Soon after they left, some devotee asked him about the significance of Upanayanam and Bhagavan related it to us as follows: “Upanayanam does not mean just putting round the neck three strands of cotton thread. It means that there are not only two eyes but a third also. That is the jnana netram (wisdom- eye). Open that eye and recognise your swa-swarupa (own form); that is what is taught. Upanayanam means additional eye. They say that the eye must be opened and for that purpose they give training in pranayamam (breath control). After that they give Brahmopadesam (Initiating about Brahman), give the boy a begging bowl and tell him to go about begging. The first bhiksha is mathru (mother’s). When the father gives Brahmopadesam, the mother gives three handfuls of bhiksha (rice) to enable the young boy to do manana (repeat inwardly), the upadesa given by the father. He is expected to fill his stomach by begging, stay in the Guru’s house for training and realise his self by opening the jnana netram. That is the significance of Upanayanam.
Forgetting all that, what is done at present is this: pranayamam has come to mean just closing the nose with the fingers and pretending to control the breath; Brahmopadesam means just to cover both the father and the son with a new dhoti when the father whispers something in the ear of the son; bhiksha means just filling up the begging bowl with money. What could they preach to the boy when thefather who gives the upadesa and the priest who gets this done, do not know the real significance of Upanayanam?
Not only that. After receiving the required knowledge by staying with the Guru for a sufficiently long time, the Guru used to send the boy to his parents to find out whether his mind would get caught in worldly affairs or turn towards sannyasa. After staying for some time in their own homes, the boys used to start on a pilgrimage to Banaras, devoid of worldly desires and with a view to renouncing them completely. At that time, parents having girls of marriageable age dissuade the boys from going to Banaras and offer them their daughters in marriage. Those that are strongly inclined towards renunciation would go without caring for the offers of marriage and those that are otherwise, return home and accept the offer of marriage. All that is forgotten now. Pilgrimage to Banaras at present means the young man puts on a silver-lined silk dhoti, his eyes are coloured black, his forehead bears a caste mark, his feet are ornamented with yellow and red paste, his body is smeared with sandal-paste, his neck is adorned with flower garlands, an umbrella is spread over his head and wooden sandals are worn on his feet and he walks on stylishly to the accompaniment of music.
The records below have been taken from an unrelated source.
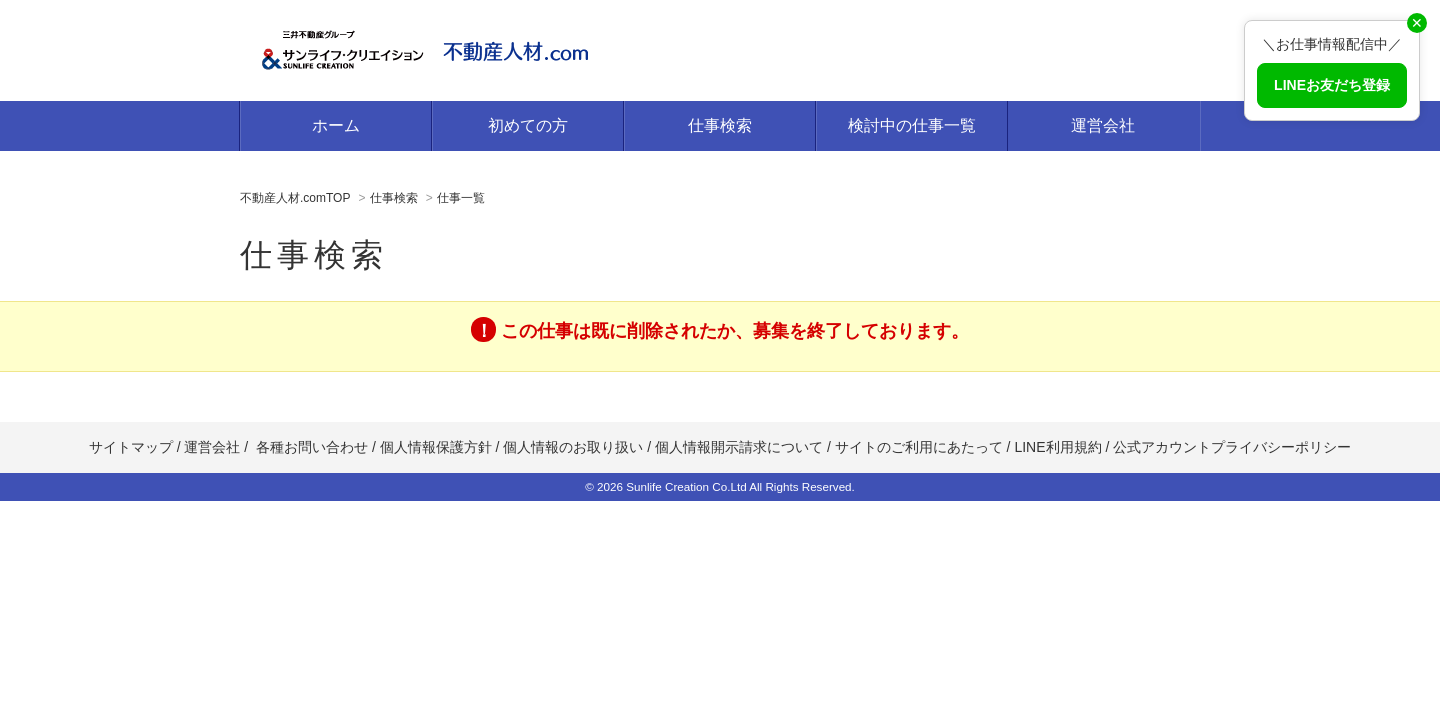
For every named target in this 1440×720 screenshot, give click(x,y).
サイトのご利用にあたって (919, 447)
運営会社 (1103, 125)
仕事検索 (720, 125)
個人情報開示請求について (739, 447)
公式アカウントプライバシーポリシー (1232, 447)
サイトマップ (131, 447)
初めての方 (528, 125)
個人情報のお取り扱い (575, 447)
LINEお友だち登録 (1332, 85)
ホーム (336, 125)
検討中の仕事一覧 (912, 125)
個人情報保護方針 (436, 447)
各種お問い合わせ (312, 447)
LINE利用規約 (1057, 447)
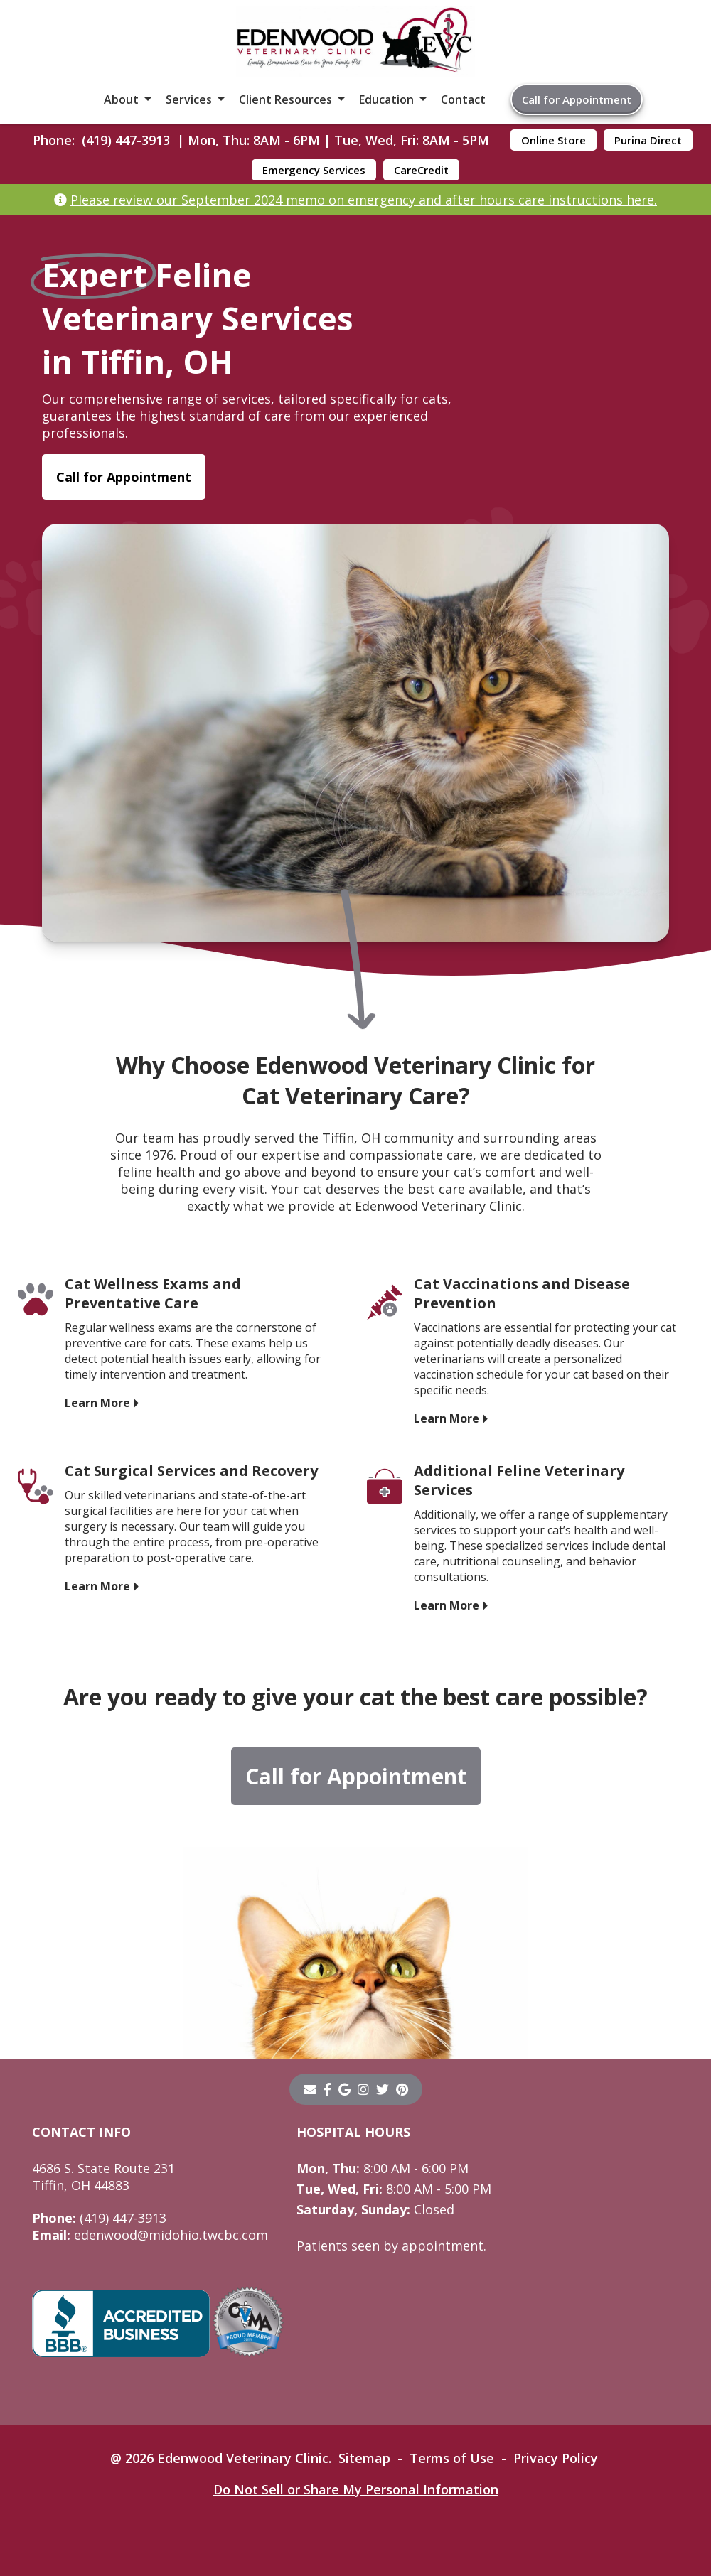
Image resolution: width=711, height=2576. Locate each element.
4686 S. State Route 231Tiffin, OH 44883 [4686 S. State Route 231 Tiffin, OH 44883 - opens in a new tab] (103, 2177)
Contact (463, 99)
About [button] (121, 99)
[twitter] (382, 2089)
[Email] (310, 2089)
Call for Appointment (576, 99)
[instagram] (363, 2089)
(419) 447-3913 (126, 140)
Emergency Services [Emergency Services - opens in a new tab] (313, 170)
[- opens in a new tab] (327, 2089)
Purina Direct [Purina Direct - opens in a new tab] (648, 140)
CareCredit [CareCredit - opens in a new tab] (421, 170)
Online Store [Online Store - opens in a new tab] (553, 140)
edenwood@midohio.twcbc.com (150, 2234)
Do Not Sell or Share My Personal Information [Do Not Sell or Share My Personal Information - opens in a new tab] (355, 2489)
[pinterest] (402, 2089)
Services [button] (189, 99)
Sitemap (364, 2458)
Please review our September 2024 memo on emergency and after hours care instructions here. (363, 199)
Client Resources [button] (285, 99)
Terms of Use (452, 2458)
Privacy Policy (555, 2458)
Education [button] (386, 99)
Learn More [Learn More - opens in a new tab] (97, 1403)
When the girl’s brother comes and offers his sister in marriage and presses him to accept the offer, he says, “I want a wrist watch. I want a motor cycle, I want this and I want that. If you give them, I can marry, otherwise not.” Afraid that the marriage which is arranged may fall through, the parents of the bride give whatever is demanded. Then they have photos, feasts and presentation of cloths and the like.
Nowadays, bhikshas are used for filling up the begging bowl with rupees and pilgrimages to Banaras are used for extracting dowries.”